* Your task *
Write out the podcast transcript word for word, everything from "Yeah, that's a" down to "or lose it.".

— Begin Page —

Hey there, let's welcome to Principles, and this is a podcast where we dive deep into the intersection of self-discovery, relationships and embracing the life in its all vibrant glory. I'm your host, avik, and today we are busting one of the biggest myths out there, that's, aging means inevitable decline. Yeah, so joining me is the incredible Mark Firehammer, so welcome to the show, mark.

Speaker 2:

Thanks, avik, I appreciate you having me. This has been an exciting topic.

Speaker 1:

Yeah, exactly, I love it. Yeah, and so, before we start, I'll quickly love to introduce you to all of our listeners. Dear listeners, mark is the co-creator of Feelness, a revolutionary system that helps people reconnect with their bodies through purposeful movement. So Mark isn't just a creator, but he is a living testament to the power of feelness. So, at 60, he conquered chronic pain and reclaimed his freedom, like proving that aging doesn't mean giving up on the pleasure, vitality or independence. So we'll discuss all about it. So buckle up, because we are diving into how fiendness can transform not just aging, but also sensuality, relationships and the way we move through life. So, ready to reclaim your body and your pleasure, then let's get into it. Welcome to the show again, mark. Thank you, avik. Then let's get into it. Welcome to the show again, mark. Thank you, avik. Yeah, so, mark, like for those who are very unfamiliar, what exactly is feelness? And I mean if you can share, like, what exactly is feelness and how does it differ from the traditional fitness approaches?

Speaker 2:

Yeah, that's a great question. It kind of sets the stage for understanding why we created it. As you mentioned, I was 60 when I started using our own system. I'm 62 now and in all my years much of which 20 years of which was a musician traveling on the road I began to see the truth in use it or lose it.

Speaker 2:

As we say here in the United States, that if you don't use your body, you lose your body was the answer to that problem, because the Industrial Revolution, of course, supposedly gave us all these machines to take all physical labor off our hands, only to discover 75, 100 years later that if you don't use the human body and its brilliant design, it starts to fall apart at the seams.

Speaker 2:

So I began that journey of okay, if I can't find something to help me preserve my physical capacity, because, as an artist, as a man, as a human, as a lover with my partners over the years, if I lose the body, which is the vehicle within which my consciousness is riding for the entire journey of my life, the body is such a gift and faced with only fitness as an alternative and Americanized versions of other things, like yoga, for example. Yoga is great, but the Americans have turned it into just another fitness routine. So I realized, trying and failing and trying and failing, that I was just like billions of other people on the planet that don't like the activities, the hard work, the sweat, the grind. You know, feel the burn. Do you have that saying in India? Avik, feel the burn.

Speaker 1:

Yeah.

Speaker 2:

No pain, no gain, that whole concept.

Speaker 1:

Exactly A hundred. Not a hundred, it's a thousand percent, I would say.

Speaker 2:

Yes, now, that never resonated with me, especially the things that I learned from my great teachers. They come from your part of the world. Avik J Krishnamurti. What did he write? The Awakening of Intelligence. What was the other one that I loved? Well, of course, deepak Chopra. They taught me that I'm a spiritual being having a physical experience. My spirit, my soul, is riding in this brilliant machine, and it's up to me to be conscious of that machine's needs and make sure that I take care of it, so that this journey that I'm on won't end up just being constant trips to the doctor.

— End Page —
— Begin Data section —

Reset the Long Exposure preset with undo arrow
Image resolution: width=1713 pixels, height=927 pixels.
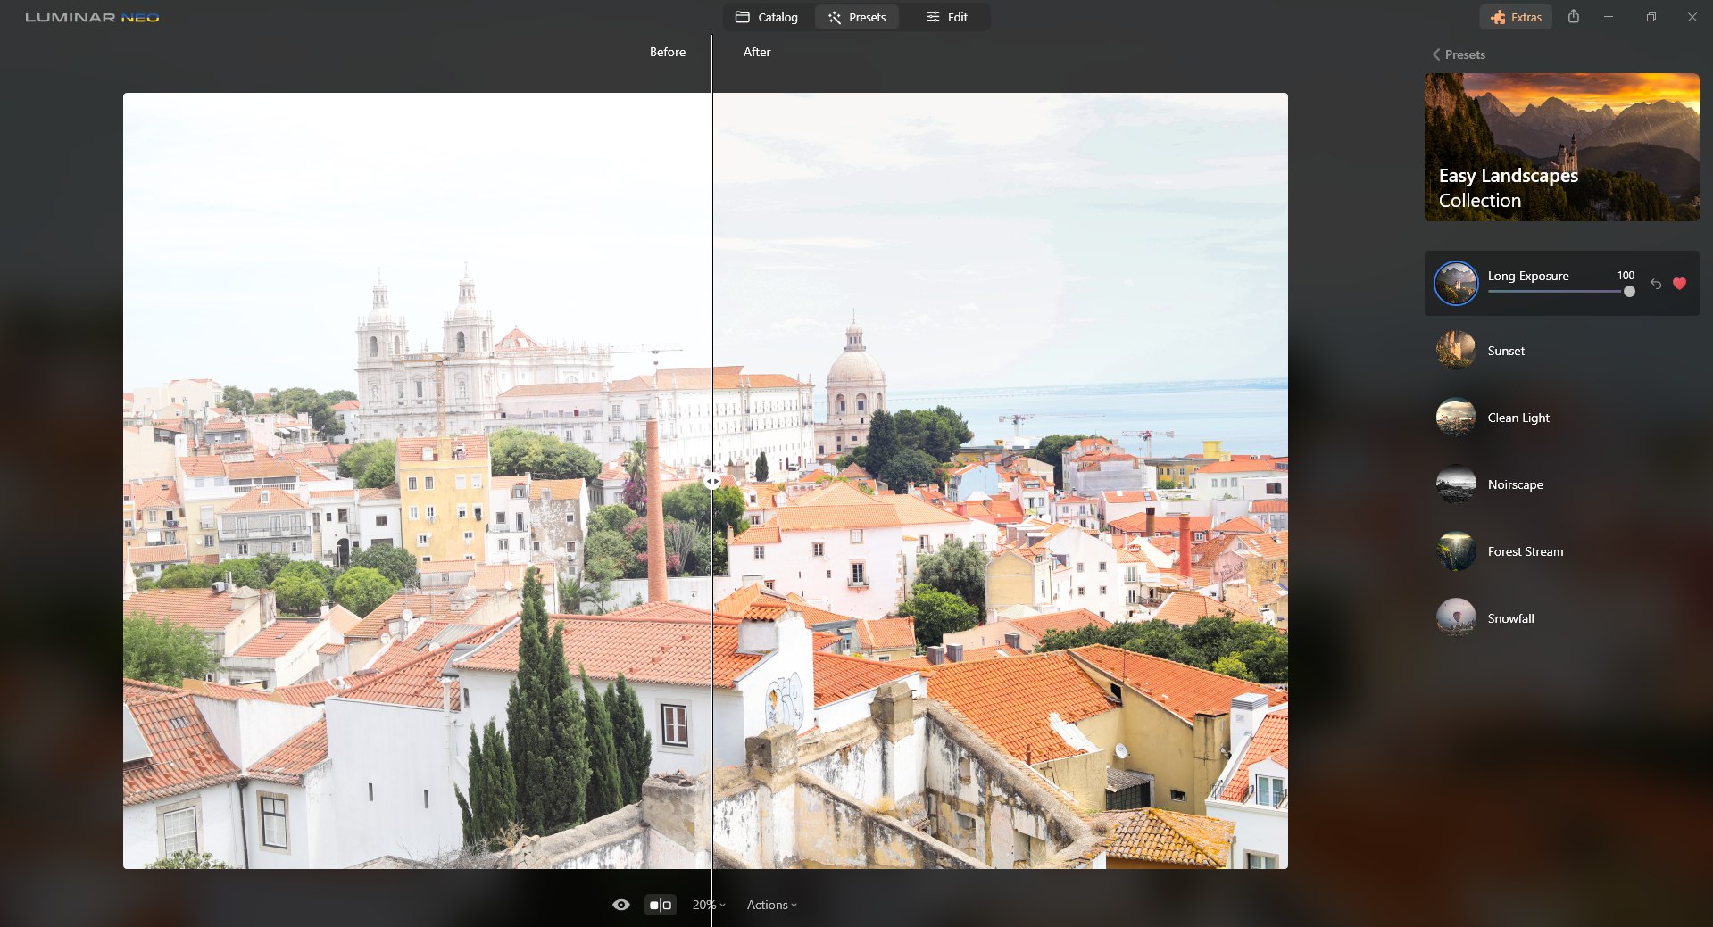pyautogui.click(x=1656, y=284)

— End Data section —

* Output below *
Yeah, that's a great question. It kind of sets the stage for understanding why we created it. As you mentioned, I was 60 when I started using our own system. I'm 62 now and in all my years much of which 20 years of which was a musician traveling on the road I began to see the truth in use it or lose it.